* **AIM OF THE EXERCISE**
Continue the passage on ancient beliefs about dreams, beginning right after its final sentence.

** READING PASSAGE follows **

They were believed to be direct messages from the gods or from the dead. The
people of that time look to their dreams for solutions on what to
do or what course of action to take. They believed dreams forewarned and predicted the future.
Special shrines were even built where people can go there to sleep in
hopes that a message could be passed to them through their dreams. Their belief in
the power of a dream was so
strong that it even dictated the actions of political and
military leaders. In fact, dream
interpreters even accompanied military leaders into battle to help with
war strategy. Greek
philosopher, Aristotle believed that dreams were a result of physiological
functions. Dreams were able to diagnose illness and predict onset of
diseases. During
the Helllenistic period, the main focus of dreams was centered around its
ability to heal. Temples, called Asclepieions, were built around the
healing power of dreams. It was believed that sick people who slept in these temples
would be sent cures through their dreams. Dream
interpreters even aided the medicine men in their medical diagnosis.
It was believed that dreams
offered a vital clue for healers to finding what was wrong
with the dreamer. In
Egypt, priests also
acted as dream interpreters. The Egyptians recorded their
dreams in hieroglyphics. People with particular vivid
and significant dreams were believed to be blessed and were
considered special. People who had the power to
interpret dreams were looked up to and seen as divinely
gifted.

** End of READING PASSAGE **
** RECORDS SUPPLIED follows **

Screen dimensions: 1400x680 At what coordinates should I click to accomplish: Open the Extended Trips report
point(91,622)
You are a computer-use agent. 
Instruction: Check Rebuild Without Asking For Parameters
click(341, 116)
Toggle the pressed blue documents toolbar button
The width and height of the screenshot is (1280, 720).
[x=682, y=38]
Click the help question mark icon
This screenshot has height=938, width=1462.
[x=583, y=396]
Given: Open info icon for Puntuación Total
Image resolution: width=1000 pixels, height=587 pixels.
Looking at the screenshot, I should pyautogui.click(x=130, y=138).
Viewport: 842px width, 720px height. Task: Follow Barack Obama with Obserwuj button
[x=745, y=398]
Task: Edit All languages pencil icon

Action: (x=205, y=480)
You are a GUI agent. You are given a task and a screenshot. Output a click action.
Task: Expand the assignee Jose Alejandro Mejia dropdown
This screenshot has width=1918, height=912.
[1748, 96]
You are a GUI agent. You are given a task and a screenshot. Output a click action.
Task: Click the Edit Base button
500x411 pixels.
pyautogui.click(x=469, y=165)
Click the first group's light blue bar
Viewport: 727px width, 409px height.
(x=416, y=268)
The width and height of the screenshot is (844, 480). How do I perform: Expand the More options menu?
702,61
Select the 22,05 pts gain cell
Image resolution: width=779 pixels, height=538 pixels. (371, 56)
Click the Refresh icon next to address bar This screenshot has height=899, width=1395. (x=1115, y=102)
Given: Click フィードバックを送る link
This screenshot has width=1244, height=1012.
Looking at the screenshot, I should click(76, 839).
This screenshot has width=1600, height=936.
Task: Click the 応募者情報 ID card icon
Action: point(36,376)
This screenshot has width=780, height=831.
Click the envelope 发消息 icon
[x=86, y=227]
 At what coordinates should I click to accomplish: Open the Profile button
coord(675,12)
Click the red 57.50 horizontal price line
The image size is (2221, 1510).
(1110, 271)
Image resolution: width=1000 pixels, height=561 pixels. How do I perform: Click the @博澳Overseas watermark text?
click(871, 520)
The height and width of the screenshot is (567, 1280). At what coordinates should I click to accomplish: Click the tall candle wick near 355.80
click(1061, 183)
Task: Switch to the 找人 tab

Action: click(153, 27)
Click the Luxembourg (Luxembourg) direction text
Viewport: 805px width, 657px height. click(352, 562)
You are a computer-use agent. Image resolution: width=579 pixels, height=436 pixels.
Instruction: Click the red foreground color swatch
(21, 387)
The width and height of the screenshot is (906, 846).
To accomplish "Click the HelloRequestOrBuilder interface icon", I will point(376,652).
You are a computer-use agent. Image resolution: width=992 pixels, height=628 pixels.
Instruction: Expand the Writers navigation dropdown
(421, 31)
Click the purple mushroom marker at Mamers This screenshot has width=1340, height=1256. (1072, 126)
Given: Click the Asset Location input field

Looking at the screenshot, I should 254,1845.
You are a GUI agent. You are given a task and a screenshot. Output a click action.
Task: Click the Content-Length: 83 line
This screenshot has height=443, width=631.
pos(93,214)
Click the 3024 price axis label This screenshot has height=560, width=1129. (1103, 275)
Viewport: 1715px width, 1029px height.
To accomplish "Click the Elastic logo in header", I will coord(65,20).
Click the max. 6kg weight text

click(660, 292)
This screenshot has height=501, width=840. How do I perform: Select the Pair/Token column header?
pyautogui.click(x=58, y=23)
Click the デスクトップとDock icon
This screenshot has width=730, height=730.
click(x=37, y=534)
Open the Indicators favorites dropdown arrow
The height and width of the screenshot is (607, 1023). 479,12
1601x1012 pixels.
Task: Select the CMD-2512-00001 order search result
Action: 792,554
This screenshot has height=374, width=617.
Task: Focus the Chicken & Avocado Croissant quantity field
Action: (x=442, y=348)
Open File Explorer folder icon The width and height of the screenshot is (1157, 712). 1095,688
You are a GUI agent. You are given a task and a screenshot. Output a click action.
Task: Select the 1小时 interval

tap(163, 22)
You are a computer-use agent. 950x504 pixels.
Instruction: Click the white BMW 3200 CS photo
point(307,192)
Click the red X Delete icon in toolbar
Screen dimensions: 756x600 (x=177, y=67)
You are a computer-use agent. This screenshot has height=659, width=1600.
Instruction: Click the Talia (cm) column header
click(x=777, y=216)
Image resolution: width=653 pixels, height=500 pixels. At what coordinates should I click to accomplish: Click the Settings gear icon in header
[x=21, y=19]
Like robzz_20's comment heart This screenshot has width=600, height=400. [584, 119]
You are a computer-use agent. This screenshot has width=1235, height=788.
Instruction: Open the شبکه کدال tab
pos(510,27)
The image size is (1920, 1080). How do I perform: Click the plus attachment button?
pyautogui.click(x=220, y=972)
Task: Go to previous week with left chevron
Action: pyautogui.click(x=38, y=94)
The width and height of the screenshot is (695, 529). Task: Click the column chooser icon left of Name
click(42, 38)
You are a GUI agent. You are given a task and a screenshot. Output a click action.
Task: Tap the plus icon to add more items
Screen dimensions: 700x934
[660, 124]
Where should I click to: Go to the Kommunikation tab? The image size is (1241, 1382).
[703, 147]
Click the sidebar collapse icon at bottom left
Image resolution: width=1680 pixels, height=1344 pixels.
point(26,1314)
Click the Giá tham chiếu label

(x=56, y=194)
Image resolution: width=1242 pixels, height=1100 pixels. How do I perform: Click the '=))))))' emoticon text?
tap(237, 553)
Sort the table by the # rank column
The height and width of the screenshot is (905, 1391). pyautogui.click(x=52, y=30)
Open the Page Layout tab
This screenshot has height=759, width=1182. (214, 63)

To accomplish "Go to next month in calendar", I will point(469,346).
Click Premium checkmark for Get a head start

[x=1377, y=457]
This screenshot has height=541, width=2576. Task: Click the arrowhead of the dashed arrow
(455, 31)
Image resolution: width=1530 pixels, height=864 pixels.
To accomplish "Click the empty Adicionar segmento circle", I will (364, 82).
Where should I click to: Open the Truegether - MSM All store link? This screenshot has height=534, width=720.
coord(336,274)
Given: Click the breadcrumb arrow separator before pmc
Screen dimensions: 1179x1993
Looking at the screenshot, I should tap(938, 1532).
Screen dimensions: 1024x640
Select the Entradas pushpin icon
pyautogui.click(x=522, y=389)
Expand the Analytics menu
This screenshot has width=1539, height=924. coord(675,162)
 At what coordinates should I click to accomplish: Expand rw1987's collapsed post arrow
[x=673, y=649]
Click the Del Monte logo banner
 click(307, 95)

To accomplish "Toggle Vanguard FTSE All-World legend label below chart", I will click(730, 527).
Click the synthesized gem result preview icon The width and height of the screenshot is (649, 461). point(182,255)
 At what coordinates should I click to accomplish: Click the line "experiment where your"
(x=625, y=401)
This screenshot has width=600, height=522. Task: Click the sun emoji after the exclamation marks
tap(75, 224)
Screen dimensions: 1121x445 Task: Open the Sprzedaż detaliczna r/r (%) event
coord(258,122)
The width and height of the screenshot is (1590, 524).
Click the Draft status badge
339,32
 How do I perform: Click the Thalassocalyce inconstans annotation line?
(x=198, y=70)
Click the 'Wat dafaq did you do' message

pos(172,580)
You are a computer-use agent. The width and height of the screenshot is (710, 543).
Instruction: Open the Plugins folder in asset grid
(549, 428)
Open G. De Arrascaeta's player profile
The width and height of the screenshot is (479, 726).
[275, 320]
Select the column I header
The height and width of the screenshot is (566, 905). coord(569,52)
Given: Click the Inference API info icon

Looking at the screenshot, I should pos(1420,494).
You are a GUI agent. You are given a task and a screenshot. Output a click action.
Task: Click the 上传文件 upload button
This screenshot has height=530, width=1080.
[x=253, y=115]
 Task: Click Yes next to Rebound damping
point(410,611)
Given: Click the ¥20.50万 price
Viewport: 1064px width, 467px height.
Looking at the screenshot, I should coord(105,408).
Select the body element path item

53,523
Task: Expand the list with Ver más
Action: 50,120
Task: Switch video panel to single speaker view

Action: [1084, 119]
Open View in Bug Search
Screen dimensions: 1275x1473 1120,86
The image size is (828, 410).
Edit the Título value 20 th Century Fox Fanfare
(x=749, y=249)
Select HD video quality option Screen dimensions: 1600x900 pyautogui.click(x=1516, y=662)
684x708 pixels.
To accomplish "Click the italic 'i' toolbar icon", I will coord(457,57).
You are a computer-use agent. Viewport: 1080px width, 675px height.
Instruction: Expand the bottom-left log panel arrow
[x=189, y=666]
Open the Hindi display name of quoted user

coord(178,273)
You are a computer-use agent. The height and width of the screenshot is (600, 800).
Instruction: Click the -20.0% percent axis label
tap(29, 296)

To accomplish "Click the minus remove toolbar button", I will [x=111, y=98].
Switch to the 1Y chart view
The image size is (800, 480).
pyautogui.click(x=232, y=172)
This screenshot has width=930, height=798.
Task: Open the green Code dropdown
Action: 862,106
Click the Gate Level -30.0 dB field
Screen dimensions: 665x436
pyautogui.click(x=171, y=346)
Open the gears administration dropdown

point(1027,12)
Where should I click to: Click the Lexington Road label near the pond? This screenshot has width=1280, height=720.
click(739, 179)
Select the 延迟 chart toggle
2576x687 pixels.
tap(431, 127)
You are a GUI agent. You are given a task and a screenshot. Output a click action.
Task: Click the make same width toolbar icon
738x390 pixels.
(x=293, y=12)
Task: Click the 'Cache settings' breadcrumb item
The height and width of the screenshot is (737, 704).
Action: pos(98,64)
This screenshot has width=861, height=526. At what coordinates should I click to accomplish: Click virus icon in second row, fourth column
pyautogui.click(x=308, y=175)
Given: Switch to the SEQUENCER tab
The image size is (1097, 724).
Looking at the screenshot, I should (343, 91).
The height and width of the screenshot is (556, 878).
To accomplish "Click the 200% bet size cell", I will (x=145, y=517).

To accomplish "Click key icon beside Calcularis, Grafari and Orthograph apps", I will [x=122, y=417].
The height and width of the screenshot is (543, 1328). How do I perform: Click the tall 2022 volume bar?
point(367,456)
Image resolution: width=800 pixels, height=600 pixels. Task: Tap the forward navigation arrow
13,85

** End of RECORDS SUPPLIED **

* **ANSWER BOX**
Dreaming
can be seen as an actual place that your spirit
and soul leaves every night to go and visit. The
Chinese believed that the soul leaves the body to go into
this world.
However, if they should be suddenly awakened, their
soul may fail to return to the body. For this reason,
some Chinese today, are wary of alarm clocks. Some Native
American tribes and Mexican civilizations share this same
notion of a distinct dream dimension. They believed that
their ancestors lived in their dreams and take on
non-human forms like plants. They see that dreams as a way
of visiting and having contact with their ancestors. Dreams
also helped to point their mission or role in life.
During
the Middle Ages, dreams were seen as evil and its images were temptations
from the devil. In the vulnerable sleep state, the devil was believed to
fill the mind of humans with poisonous thoughts. He did his dirty
work though dreams attempting to mislead us down a wrong path.
In
the early 19th century, dreams were dismissed as stemming from
anxiety, a household noise or even indigestion. Hence
there was really no meaning to it. Later on in the 19th
century, Sigmund Freud revived the importance of dreams and
its significance and need for interpretation. He
revolutionized the study of dreams.
Tracing back to these ancient cultures, people
had always had an inclination to interpret dreams The bible
alone has over seven hundred references to dreams.